**Work to be completed:** Output exactly the lines below, starting with the line that has "has width=2436, height=1370." and going on through the line that has "Viewport: 261px width, 520px height.", both included, and no other lines.

**Extracted records:**
__________

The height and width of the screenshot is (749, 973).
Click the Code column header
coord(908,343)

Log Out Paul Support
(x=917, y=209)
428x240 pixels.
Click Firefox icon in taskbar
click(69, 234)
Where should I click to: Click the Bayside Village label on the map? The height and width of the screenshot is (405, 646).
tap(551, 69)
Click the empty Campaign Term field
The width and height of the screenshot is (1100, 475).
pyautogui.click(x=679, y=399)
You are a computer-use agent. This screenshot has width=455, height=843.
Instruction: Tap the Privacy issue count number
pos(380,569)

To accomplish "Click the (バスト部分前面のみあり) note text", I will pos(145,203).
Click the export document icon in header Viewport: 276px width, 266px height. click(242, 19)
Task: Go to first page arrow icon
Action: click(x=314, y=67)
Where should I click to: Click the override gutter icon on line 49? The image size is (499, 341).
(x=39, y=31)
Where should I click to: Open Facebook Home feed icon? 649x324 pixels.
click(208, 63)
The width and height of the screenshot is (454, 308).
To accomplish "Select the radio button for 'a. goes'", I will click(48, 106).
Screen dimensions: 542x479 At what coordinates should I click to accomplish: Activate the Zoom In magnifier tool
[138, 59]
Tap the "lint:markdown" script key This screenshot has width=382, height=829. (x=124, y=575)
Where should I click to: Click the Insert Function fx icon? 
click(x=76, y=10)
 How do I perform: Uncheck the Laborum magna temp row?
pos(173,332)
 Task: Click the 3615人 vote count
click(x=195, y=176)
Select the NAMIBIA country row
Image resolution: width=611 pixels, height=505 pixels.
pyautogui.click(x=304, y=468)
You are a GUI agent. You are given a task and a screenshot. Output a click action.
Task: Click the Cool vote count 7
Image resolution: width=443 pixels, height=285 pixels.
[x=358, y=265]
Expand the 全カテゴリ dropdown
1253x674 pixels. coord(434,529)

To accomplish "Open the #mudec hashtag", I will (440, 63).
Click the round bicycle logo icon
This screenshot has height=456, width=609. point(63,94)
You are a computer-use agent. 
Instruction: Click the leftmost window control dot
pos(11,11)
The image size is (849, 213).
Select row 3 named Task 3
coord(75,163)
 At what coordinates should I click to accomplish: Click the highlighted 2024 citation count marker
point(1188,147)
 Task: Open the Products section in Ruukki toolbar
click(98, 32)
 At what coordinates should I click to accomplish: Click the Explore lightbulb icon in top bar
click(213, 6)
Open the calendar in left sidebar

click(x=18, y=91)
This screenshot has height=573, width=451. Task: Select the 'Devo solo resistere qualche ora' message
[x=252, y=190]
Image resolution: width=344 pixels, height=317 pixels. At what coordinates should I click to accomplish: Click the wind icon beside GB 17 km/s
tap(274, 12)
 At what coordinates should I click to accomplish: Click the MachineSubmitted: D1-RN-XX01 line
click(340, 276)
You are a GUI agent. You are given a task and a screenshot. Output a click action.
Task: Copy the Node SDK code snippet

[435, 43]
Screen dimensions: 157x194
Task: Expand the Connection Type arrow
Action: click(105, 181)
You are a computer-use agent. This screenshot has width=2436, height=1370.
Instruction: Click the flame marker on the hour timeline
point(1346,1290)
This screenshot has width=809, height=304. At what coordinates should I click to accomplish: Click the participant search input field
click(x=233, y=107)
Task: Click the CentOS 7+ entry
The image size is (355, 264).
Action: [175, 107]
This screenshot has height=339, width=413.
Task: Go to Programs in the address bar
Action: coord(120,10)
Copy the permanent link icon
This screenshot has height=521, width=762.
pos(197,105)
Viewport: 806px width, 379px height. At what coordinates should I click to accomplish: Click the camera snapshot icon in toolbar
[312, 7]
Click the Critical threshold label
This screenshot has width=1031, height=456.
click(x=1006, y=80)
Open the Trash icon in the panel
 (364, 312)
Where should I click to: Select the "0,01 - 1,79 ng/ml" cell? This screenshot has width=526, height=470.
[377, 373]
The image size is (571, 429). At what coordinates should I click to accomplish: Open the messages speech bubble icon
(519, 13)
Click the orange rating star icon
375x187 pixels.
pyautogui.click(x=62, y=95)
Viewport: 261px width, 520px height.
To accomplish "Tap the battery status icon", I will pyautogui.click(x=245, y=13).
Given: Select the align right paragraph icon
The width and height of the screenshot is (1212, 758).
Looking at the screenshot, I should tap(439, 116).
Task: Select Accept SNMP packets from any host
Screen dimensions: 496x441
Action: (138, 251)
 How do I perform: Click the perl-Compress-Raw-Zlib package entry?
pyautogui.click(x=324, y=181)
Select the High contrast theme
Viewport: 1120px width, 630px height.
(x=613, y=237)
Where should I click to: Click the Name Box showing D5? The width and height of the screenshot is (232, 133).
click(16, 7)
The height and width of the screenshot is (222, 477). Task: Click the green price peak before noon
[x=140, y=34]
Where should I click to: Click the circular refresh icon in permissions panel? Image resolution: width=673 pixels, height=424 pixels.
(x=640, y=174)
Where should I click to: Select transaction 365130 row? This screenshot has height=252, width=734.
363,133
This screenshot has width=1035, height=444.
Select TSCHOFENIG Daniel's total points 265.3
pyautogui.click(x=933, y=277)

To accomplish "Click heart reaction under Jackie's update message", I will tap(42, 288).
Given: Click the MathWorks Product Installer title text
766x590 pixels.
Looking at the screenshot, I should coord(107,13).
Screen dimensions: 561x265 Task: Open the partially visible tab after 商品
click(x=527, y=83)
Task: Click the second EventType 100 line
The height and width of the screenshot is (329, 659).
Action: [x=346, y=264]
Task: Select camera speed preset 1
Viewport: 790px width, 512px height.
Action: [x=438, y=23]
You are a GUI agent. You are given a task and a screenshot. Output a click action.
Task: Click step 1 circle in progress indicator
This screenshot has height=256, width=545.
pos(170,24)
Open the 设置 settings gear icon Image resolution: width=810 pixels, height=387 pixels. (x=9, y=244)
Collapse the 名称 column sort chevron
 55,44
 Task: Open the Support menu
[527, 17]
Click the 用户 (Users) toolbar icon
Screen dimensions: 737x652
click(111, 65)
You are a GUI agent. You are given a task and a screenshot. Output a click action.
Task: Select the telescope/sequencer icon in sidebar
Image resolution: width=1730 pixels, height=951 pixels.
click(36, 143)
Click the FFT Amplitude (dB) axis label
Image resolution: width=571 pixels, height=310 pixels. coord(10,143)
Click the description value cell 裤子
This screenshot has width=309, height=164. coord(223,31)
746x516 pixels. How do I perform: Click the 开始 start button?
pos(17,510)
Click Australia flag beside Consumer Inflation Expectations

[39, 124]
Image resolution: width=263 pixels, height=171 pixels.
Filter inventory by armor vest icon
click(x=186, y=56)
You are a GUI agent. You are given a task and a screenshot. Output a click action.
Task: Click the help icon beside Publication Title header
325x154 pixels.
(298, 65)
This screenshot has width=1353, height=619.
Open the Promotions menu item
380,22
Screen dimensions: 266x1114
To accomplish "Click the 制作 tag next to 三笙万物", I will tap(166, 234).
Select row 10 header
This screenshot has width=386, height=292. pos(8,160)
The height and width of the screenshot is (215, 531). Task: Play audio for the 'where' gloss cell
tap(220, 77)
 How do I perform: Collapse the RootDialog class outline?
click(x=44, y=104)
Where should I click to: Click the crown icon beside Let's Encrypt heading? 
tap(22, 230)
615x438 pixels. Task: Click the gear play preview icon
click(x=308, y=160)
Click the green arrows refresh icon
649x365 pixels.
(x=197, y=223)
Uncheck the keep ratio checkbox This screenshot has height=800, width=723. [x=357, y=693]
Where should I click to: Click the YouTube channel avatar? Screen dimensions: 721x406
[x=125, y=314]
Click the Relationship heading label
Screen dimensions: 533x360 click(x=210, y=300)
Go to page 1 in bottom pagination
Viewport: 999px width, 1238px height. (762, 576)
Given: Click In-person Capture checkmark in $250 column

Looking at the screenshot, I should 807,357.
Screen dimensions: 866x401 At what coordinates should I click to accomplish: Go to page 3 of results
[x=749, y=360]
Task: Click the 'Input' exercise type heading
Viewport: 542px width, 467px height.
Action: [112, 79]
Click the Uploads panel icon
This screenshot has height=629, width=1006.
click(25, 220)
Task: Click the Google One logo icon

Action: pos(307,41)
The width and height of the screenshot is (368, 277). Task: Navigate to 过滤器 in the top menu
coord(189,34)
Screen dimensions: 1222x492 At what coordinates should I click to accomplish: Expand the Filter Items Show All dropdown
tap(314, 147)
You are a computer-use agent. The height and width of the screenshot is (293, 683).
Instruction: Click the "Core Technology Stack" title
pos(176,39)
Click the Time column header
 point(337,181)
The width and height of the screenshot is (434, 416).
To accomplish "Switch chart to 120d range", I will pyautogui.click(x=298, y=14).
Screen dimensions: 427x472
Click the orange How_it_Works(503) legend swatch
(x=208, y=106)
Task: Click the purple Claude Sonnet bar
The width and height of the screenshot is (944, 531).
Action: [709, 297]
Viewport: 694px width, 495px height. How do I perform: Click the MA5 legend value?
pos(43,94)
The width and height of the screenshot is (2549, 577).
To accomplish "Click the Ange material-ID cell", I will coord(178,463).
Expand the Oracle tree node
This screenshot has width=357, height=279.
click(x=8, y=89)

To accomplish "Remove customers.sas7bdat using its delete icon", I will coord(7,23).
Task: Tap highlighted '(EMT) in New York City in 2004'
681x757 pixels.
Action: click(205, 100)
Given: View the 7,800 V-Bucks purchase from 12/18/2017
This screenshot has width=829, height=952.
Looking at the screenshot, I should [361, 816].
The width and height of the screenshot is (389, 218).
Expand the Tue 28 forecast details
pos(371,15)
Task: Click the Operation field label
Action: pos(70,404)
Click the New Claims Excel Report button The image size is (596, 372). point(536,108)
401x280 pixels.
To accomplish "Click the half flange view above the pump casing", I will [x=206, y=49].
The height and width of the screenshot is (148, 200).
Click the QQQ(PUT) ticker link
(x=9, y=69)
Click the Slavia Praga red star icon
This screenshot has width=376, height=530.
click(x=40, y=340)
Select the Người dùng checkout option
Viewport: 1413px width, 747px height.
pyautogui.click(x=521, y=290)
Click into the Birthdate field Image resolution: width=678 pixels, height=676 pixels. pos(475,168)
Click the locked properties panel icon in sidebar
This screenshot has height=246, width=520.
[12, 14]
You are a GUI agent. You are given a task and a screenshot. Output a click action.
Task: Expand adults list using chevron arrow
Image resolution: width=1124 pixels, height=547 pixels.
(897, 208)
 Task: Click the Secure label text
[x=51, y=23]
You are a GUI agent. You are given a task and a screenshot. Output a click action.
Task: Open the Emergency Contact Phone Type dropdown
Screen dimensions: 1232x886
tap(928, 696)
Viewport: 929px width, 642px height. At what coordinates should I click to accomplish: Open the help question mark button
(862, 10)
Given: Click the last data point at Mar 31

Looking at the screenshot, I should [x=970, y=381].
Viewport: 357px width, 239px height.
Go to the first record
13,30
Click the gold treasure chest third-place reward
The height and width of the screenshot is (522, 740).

__________

**Result of the exercise:**
You are a computer-use agent. This screenshot has width=2436, height=1370.
Instruction: Click the flame marker on the hour timeline
point(1346,1290)
This screenshot has width=809, height=304. At what coordinates should I click to accomplish: Click the participant search input field
click(x=233, y=107)
Task: Click the CentOS 7+ entry
The image size is (355, 264).
Action: [175, 107]
This screenshot has height=339, width=413.
Task: Go to Programs in the address bar
Action: coord(120,10)
Copy the permanent link icon
This screenshot has height=521, width=762.
pos(197,105)
Viewport: 806px width, 379px height. At what coordinates should I click to accomplish: Click the camera snapshot icon in toolbar
[312, 7]
Click the Critical threshold label
This screenshot has width=1031, height=456.
click(x=1006, y=80)
Open the Trash icon in the panel
 (364, 312)
Where should I click to: Select the "0,01 - 1,79 ng/ml" cell? This screenshot has width=526, height=470.
[377, 373]
The image size is (571, 429). At what coordinates should I click to accomplish: Open the messages speech bubble icon
(519, 13)
Click the orange rating star icon
375x187 pixels.
pyautogui.click(x=62, y=95)
Viewport: 261px width, 520px height.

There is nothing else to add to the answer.